When the pandemic hit, Salesforce continued to use technology to keep workers satisfied. To start, they upped transparency standards in communications by hosting weekly, companywide calls to provide employees with information. They also delivered a daily update and news email. Additionally, they conducted wellbeing surveys every month and then published the results so that everyone could see what was going on within the company.

Next, Salesforce extended benefits to include online and in-person education and tutoring. They introduced webinars with leading experts and launched to help communities reopen safely. The company developed a workspace called Concierge to allow employees to resolve problems and increase productivity through self-service.

To ensure workers had fun and felt connected, they held a talent show and hosted a bring-your-kids-to-work event with story-time, crafts, yoga, and more. Finally, Salesforce honored tenured employees virtually through Koa Konnect.

Given their sector, Salesforce might have been better positioned than other businesses to implement many of these digital strategies. But they demonstrate that leadership can keep workers feeling happy and included when the right tools are available.

Digital transformation can be at the heart of a great worker experience

As the pandemic continues, it’s evident that it has dramatically increased the rate of digital transformation, advancing technological adoption by several years rather than weeks or months. Businesses mustn’t leave workers behind as they try to make these rapid adjustments. Leaders should be incredibly optimistic. They have an excellent opportunity to use the technological shifts that are part of their digital transformation to deliver a better, more positive employee experience.

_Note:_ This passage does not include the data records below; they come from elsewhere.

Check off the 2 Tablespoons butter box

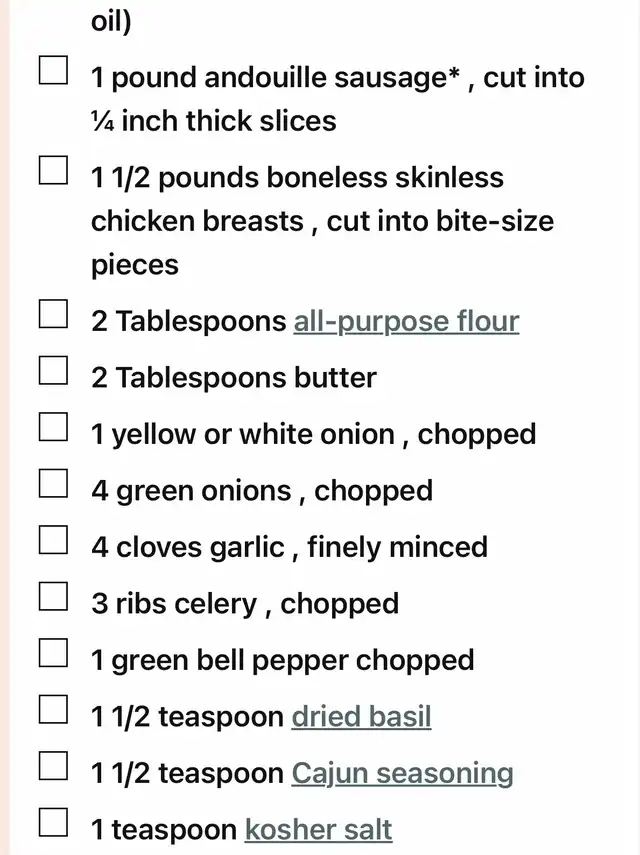(53, 372)
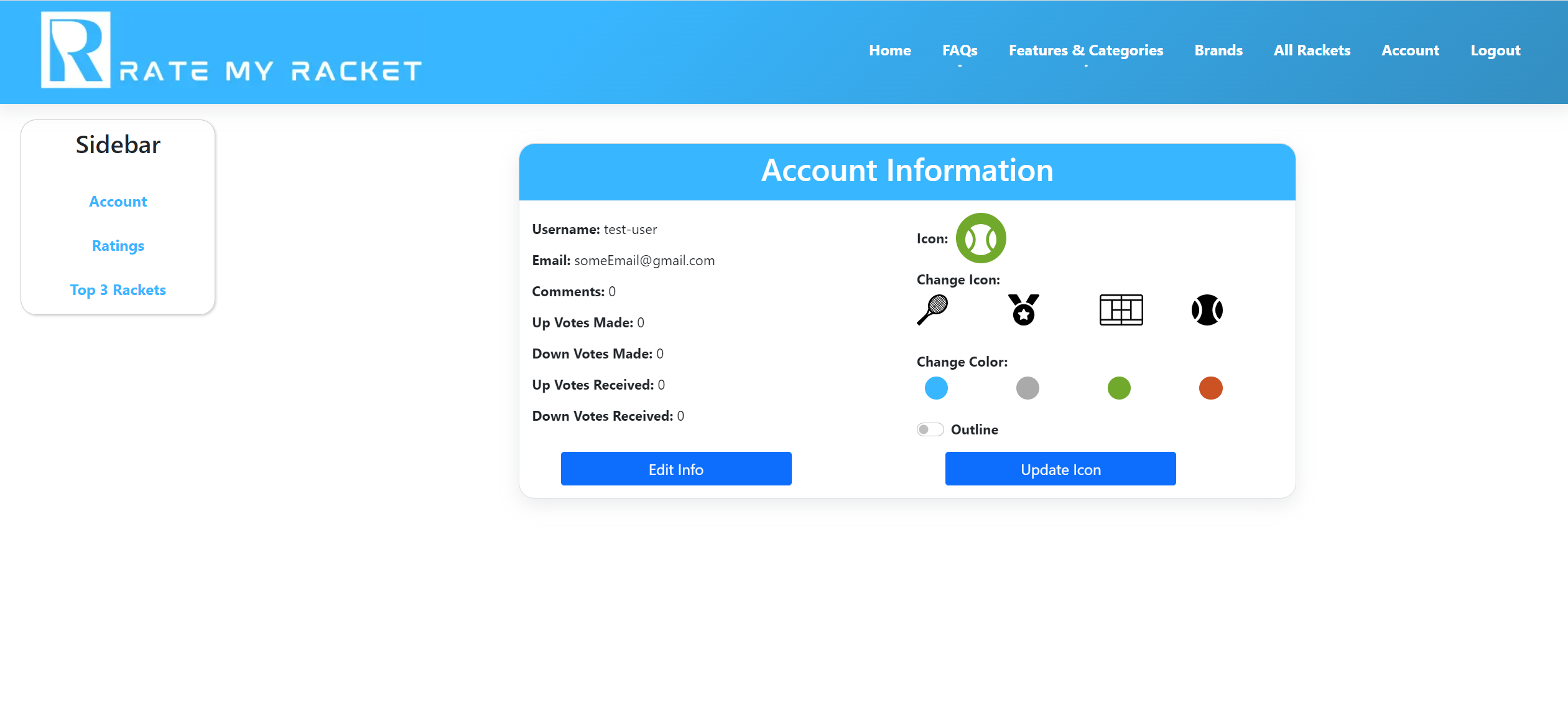Open Top 3 Rackets sidebar link
Viewport: 1568px width, 712px height.
pyautogui.click(x=118, y=290)
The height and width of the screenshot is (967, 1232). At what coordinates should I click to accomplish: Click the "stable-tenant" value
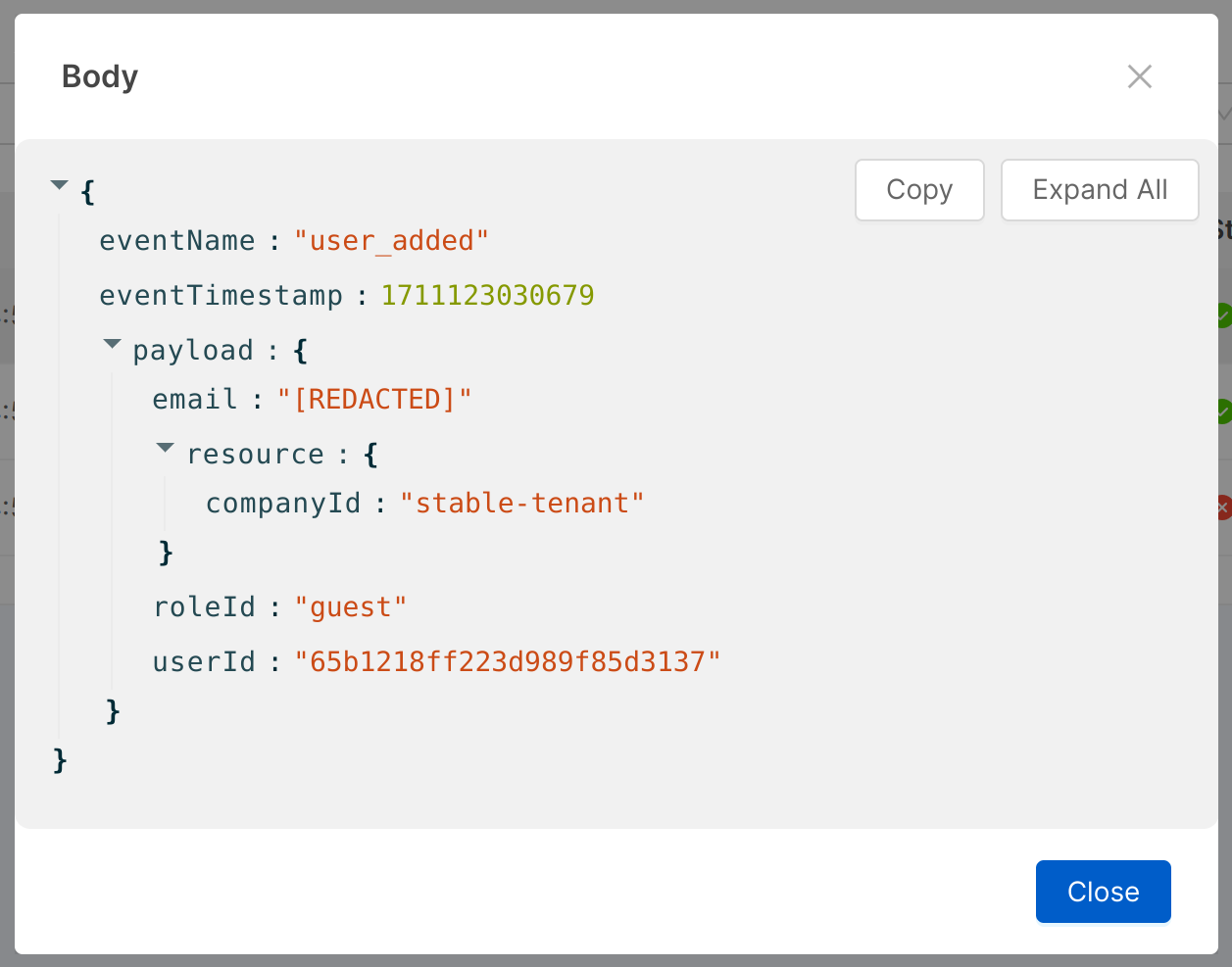[521, 504]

According to Salesforce, employees are facing a new reality in this changing world. It has “become a digital-first, work-from-anywhere environment that has impacted the way each of us collaborates, communicates, and gets support. Investing in employee experience is no longer a choice but a requirement for any company that wants to thrive.” Although there has always been a need for community building and collaboration within teams, leaders must now think more critically about achieving this in a virtual world.

Once you know which technologies make sense for your team, you will further support the employee experience by living your company’s values, being an engaging role model, and holding other people accountable for creating a genuinely open and inclusive culture.